Posted: Thursday, May 11, 2023
Although there is increasing evidence that gut microbial dysbiosis is related to biliary disease and cancer, the association between tumor and gut microbiome environments in biliary cancer remains unclear. Consequently, Kang et al, of the Chungnam National University Hospital, Daejeon, Republic of Korea, and colleagues compared the microbiome from stool and tissue samples of patients with extrahepatic cholangiocarcinoma and healthy donors. The results of this study were presented during the American Association for Cancer Research (AACR) Annual Meeting 2023 (Abstract 5903/14).
“To the best of our knowledge, this study is the first that compares the microbiome of tissues and stools from extrahepatic cholangiocarcinoma patients and healthy controls; the extrahepatic cholangiocarcinoma patients and healthy controls showed different microbiota profiles,” the researchers concluded. “Further studies are needed to investigate the clinical implications of microbial dysbiosis in biliary tract cancer and formulate novel microbiome-based treatments.”
The investigators focused on 24 individuals; 13 had extrahepatic cholangiocarcinoma and 11 were healthy controls. From swab and fecal samples, the bacterial 16S ribosomal RNA gene was amplified by polymerase chain reaction and sequenced using Illumina MiSeq.
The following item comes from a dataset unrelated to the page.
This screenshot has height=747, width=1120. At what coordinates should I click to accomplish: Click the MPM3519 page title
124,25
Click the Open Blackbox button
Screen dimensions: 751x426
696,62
Swab samples from patients with extrahepatic cholangiocarcinoma demonstrated significantly lower alpha diversity compared with controls (P < .001). The most common phylum in patients with cancer was proteobacteria (53%), whereas firmicutes (79%) and actinobacteria (13%) were most common in controls. Streptococcus (25.1%), Escherichia shigella (16.9%), and Enterococcus (13.9%) were found in patients with extrahepatic cholangiocarcinoma; Blautia (12%), Limosilactobacillus (12%), and Bifidobacterium (19%) were observed in controls.
Streptococcus (12.5%) and Bacteroides (8.2%) were most common in the fecal samples of patients with extrahepatic cholangiocarcinoma; Blautia (13.8%) and Faecalibacterium (11.5%) were the most common among control fecal samples. Of note, the principal coordinate analysis plot of fecal samples demonstrated significant differences in microbiota composition between patients with cholangiocarcinoma and healthy controls (P = .001).
Disclosure: The study authors reported no conflicts of interest.